Writing involves two major phases: drafting and revising. I am what could be considered an above-average drafter. I can (and have, twice now) written complete drafts of a coherent novel in less than two weeks. And not just a pile of garbage: both the novels that landed me well-regarded agents. Yes, that makes me feel pretty good about myself.

Except, here’s the thing: no first draft is publishable. It may show enough promise to pique an agent’s interest, and perhaps even an editor’s, but everyone understands that a draft is a starting point. Everyone, of course, except the ego-driven-maniac who thinks that if she got it “wrong” the first time she must be an abject failure after all. Everyone except the woman with the skin so thin it shatters like crystal crashing to the floor at the lightest suggestion for revision.

Me, in other words.

Week before last, I went away to a writing retreat. It was led by two New York Times bestselling authors, and acceptance was by application only. One of the writers read my full manuscript, and the other leader and the participants read my first fifteen pages (as I did theirs).

Intellectually, I understood that this was an amazing opportunity to work on my craft. On some level on which I’m just a lizard looking for a warm spot on a rock, I was terrified. I spent the whole day I was supposed to leave concocting reasons not to go. When I did get there, I spent the better part of the first morning plotting my escape. (It was in a rural area and I suddenly had a desperate urge to find a CVS). The day after the in-person critique of my work, my stomach cramped up so bad that a doctor in the group took one look at my face and said, “You should go put your head down.” Such is my fear of failure.

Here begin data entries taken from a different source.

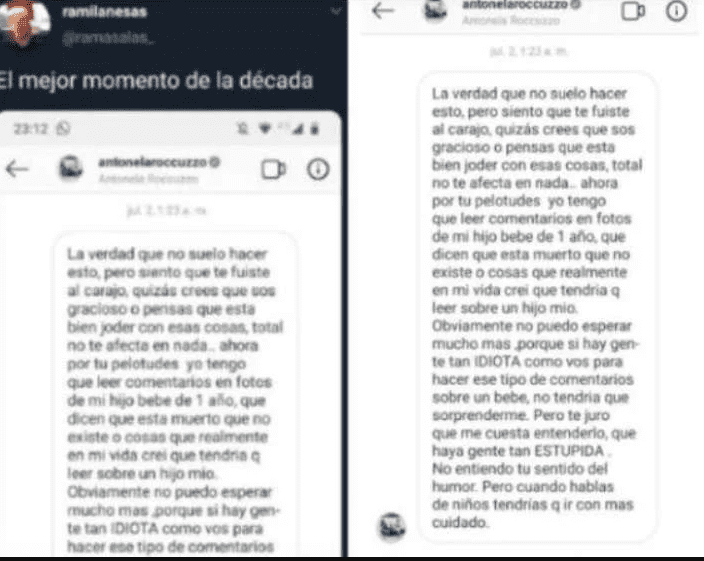704x561 pixels.
Task: Open info icon in right chat header
Action: click(x=676, y=10)
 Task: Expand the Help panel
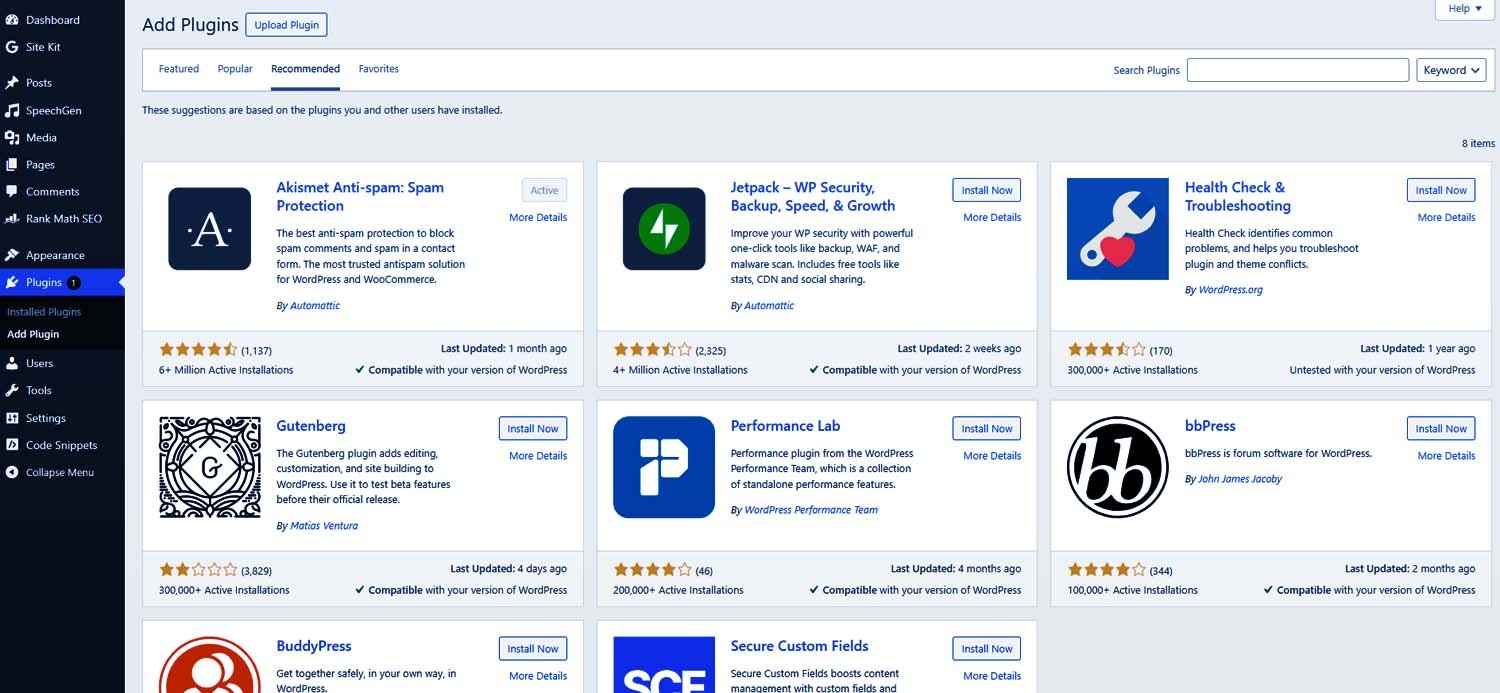tap(1464, 9)
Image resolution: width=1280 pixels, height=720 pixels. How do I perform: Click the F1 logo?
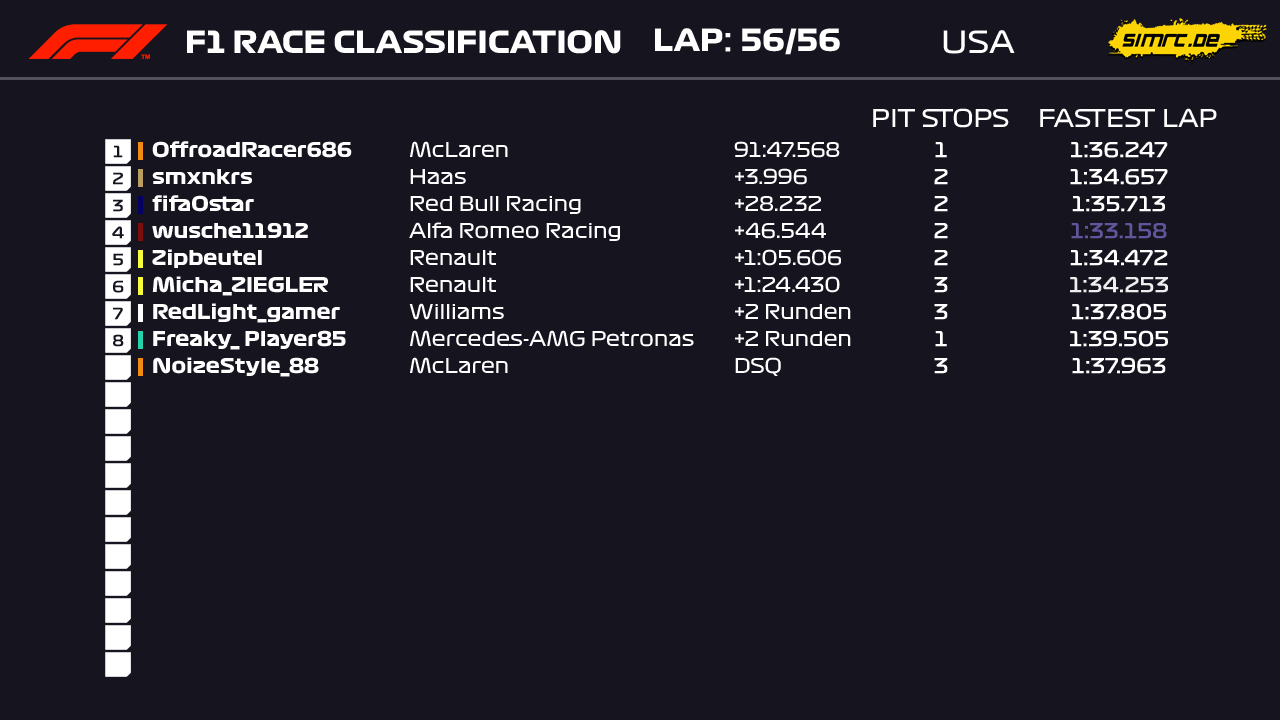tap(97, 42)
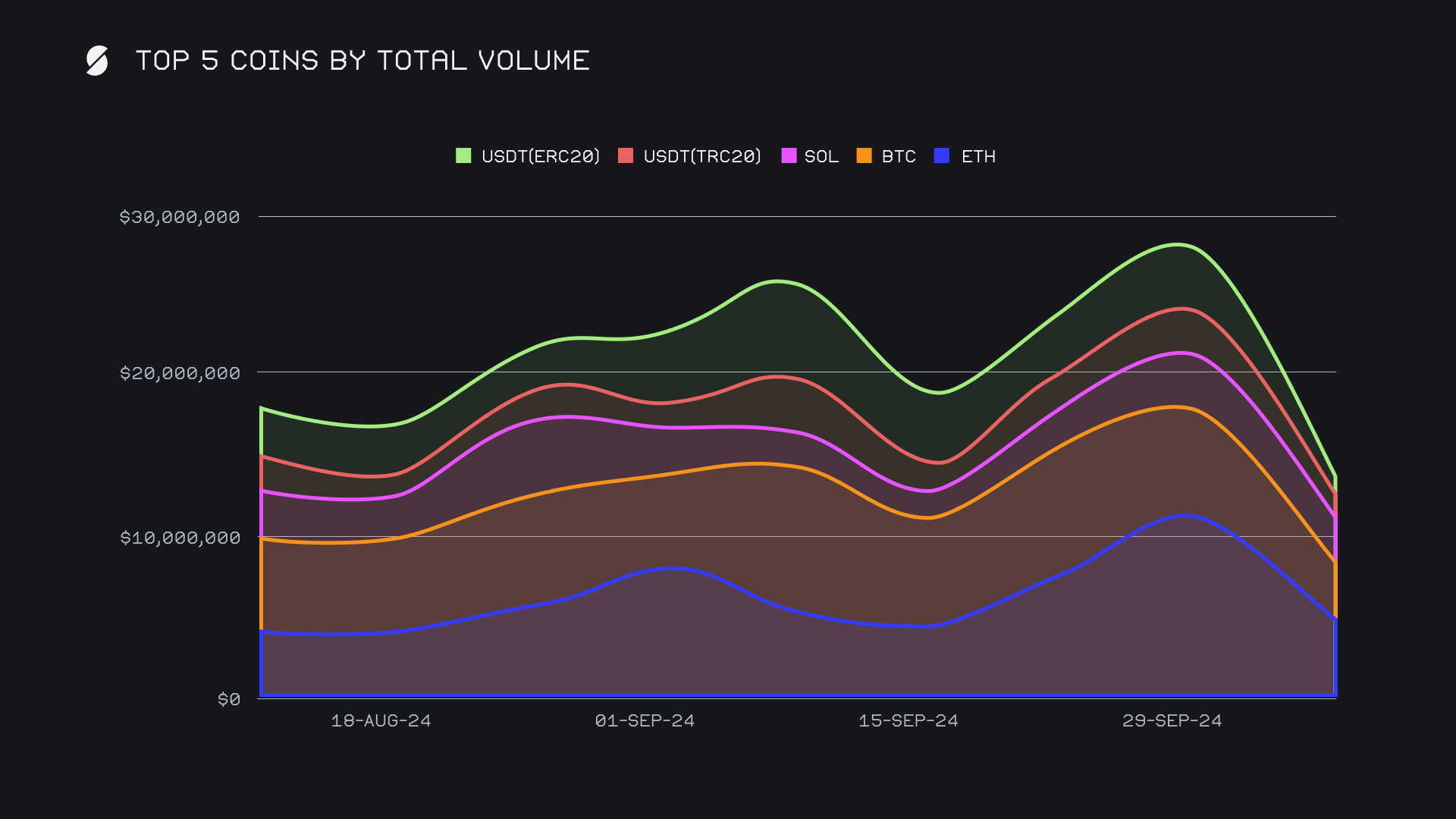Click the red USDT(TRC20) legend swatch
The image size is (1456, 819).
coord(626,156)
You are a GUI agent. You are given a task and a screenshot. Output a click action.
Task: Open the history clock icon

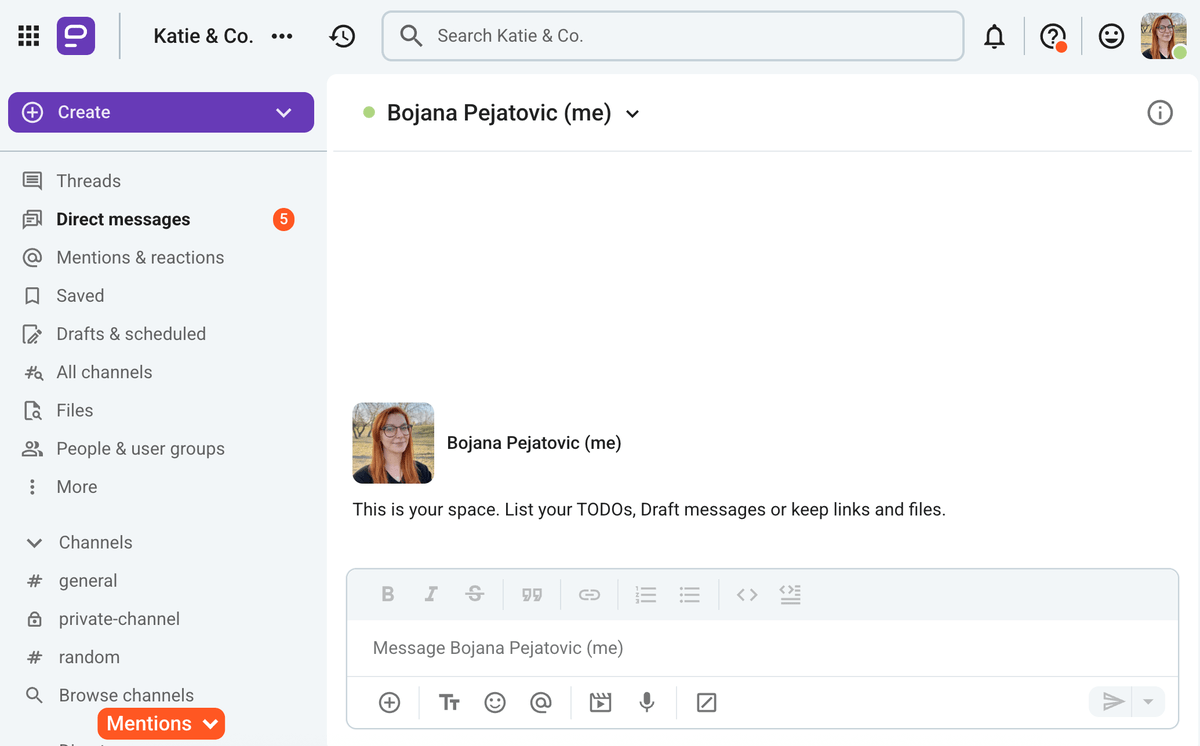[x=342, y=36]
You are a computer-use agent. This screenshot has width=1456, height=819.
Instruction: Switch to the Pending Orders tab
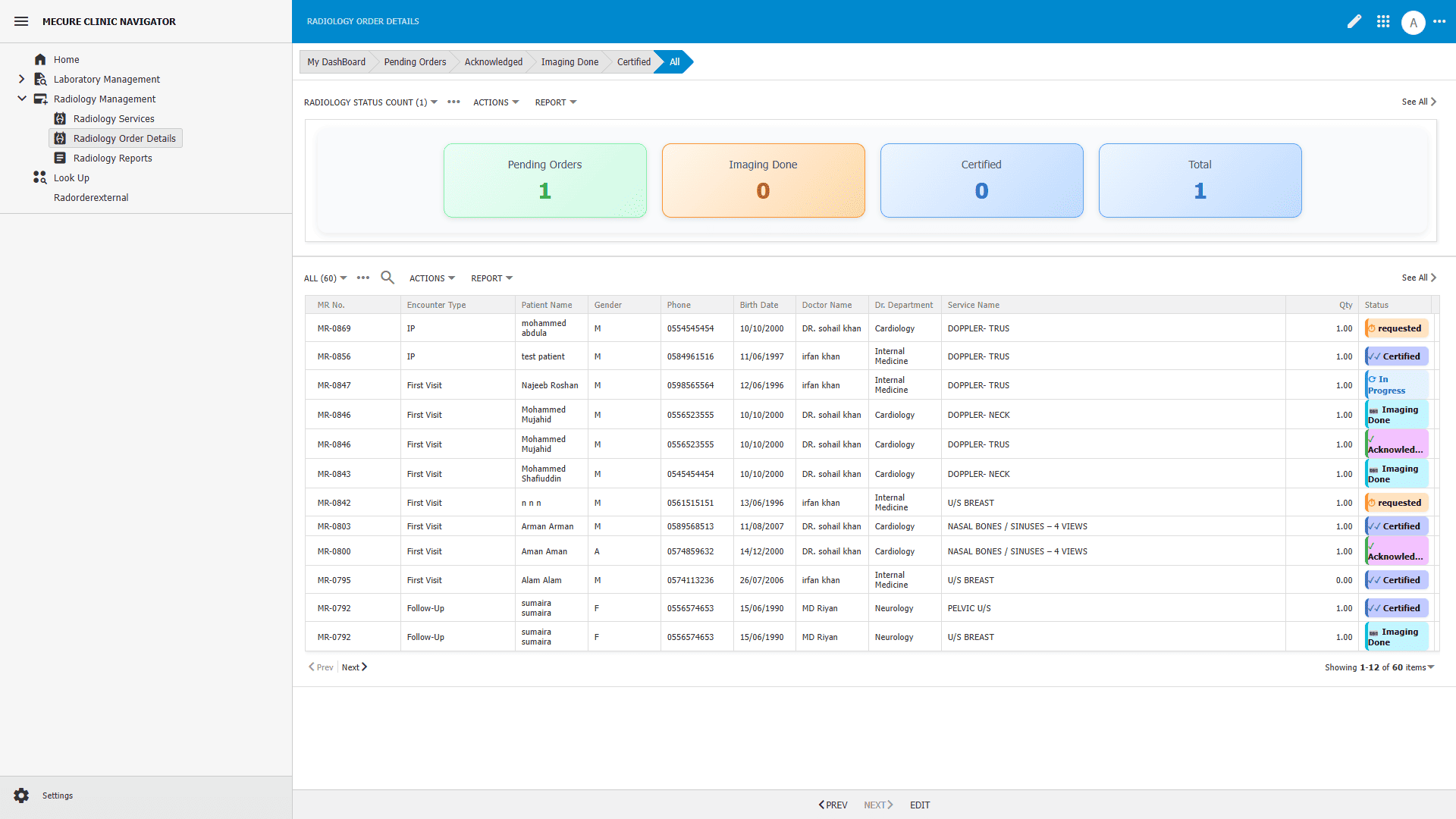tap(414, 61)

But I stuck to it. I confessed my fears, first to the author reading my full manuscript, then to the full group. I listened to what they had to say. I rewrote my first chapter from scratch. I was surprised to learn it did not make me burst into flames on the spot.

Do I have growth mindset now? Who knows. Being wrong still hurts like a %^$&*$. It’s probably what I like so little about being out on the dating scene again: having to be so “wrong” about so many men before being “right” about a new one and, even then, do you ever have a guarantee that you’re right? Don’t men cheat and fall out of love and do things that utterly shock you? (I was just called a C U Next Tuesday via email yesterday, for example, a thing that’s never happened to me before, ever. A post for another day). For a girl who just wants to get it right, being wrong is almost an existential threat.

But I show up. I delete the paragraphs that aren’t working. I delete the matches that don’t fit. And, like a seedling, I do my best to grow.